## To do
Reproduce every line of the following items verbatim, changing nothing.

## Items taken from a collection
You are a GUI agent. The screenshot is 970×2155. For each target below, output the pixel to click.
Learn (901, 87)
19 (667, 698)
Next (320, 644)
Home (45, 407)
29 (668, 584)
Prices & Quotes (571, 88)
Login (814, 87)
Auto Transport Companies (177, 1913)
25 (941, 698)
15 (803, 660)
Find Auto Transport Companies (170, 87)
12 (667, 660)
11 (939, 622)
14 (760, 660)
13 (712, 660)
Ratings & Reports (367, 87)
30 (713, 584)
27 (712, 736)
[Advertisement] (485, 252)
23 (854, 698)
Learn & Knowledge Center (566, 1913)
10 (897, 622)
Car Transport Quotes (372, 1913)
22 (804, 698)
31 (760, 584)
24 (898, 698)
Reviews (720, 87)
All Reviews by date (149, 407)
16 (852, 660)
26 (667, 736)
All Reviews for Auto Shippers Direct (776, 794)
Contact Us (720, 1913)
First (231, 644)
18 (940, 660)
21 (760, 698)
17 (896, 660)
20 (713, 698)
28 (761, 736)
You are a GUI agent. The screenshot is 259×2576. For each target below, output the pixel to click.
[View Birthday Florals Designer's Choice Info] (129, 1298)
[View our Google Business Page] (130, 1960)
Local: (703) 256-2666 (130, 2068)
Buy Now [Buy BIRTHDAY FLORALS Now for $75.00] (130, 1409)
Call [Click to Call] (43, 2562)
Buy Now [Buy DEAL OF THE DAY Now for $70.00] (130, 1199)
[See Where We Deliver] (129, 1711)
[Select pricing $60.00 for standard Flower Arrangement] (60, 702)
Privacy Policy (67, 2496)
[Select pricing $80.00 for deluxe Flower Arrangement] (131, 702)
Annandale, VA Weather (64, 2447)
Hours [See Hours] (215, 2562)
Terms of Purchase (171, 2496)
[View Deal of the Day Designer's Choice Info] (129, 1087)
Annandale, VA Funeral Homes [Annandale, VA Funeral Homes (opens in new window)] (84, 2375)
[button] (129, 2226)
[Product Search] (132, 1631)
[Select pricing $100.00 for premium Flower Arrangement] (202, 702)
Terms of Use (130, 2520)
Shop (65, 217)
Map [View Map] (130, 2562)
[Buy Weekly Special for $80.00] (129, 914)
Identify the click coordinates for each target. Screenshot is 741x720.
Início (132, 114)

## Output below
You are a GUI agent. The screenshot is 970×2155. For each target below, output the pixel to click.
Learn (901, 87)
19 (667, 698)
Next (320, 644)
Home (45, 407)
29 (668, 584)
Prices & Quotes (571, 88)
Login (814, 87)
Auto Transport Companies (177, 1913)
25 (941, 698)
15 (803, 660)
Find Auto Transport Companies (170, 87)
12 (667, 660)
11 (939, 622)
14 (760, 660)
13 (712, 660)
Ratings & Reports (367, 87)
30 (713, 584)
27 (712, 736)
[Advertisement] (485, 252)
23 (854, 698)
Learn & Knowledge Center (566, 1913)
10 (897, 622)
Car Transport Quotes (372, 1913)
22 (804, 698)
31 (760, 584)
24 (898, 698)
Reviews (720, 87)
All Reviews by date (149, 407)
16 (852, 660)
26 (667, 736)
All Reviews for Auto Shippers Direct (776, 794)
Contact Us (720, 1913)
First (231, 644)
18 (940, 660)
21 (760, 698)
17 (896, 660)
20 (713, 698)
28 (761, 736)
You are a GUI agent. The screenshot is 259×2576. For each target below, output the pixel to click.
[View Birthday Florals Designer's Choice Info] (129, 1298)
[View our Google Business Page] (130, 1960)
Local: (703) 256-2666 (130, 2068)
Buy Now [Buy BIRTHDAY FLORALS Now for $75.00] (130, 1409)
Call [Click to Call] (43, 2562)
Buy Now [Buy DEAL OF THE DAY Now for $70.00] (130, 1199)
[See Where We Deliver] (129, 1711)
[Select pricing $60.00 for standard Flower Arrangement] (60, 702)
Privacy Policy (67, 2496)
[Select pricing $80.00 for deluxe Flower Arrangement] (131, 702)
Annandale, VA Weather (64, 2447)
Hours [See Hours] (215, 2562)
Terms of Purchase (171, 2496)
[View Deal of the Day Designer's Choice Info] (129, 1087)
Annandale, VA Funeral Homes [Annandale, VA Funeral Homes (opens in new window)] (84, 2375)
[button] (129, 2226)
[Product Search] (132, 1631)
[Select pricing $100.00 for premium Flower Arrangement] (202, 702)
Terms of Use (130, 2520)
Shop (65, 217)
Map [View Map] (130, 2562)
[Buy Weekly Special for $80.00] (129, 914)
Identify the click coordinates for each target. Screenshot is 741x720.
Início (132, 114)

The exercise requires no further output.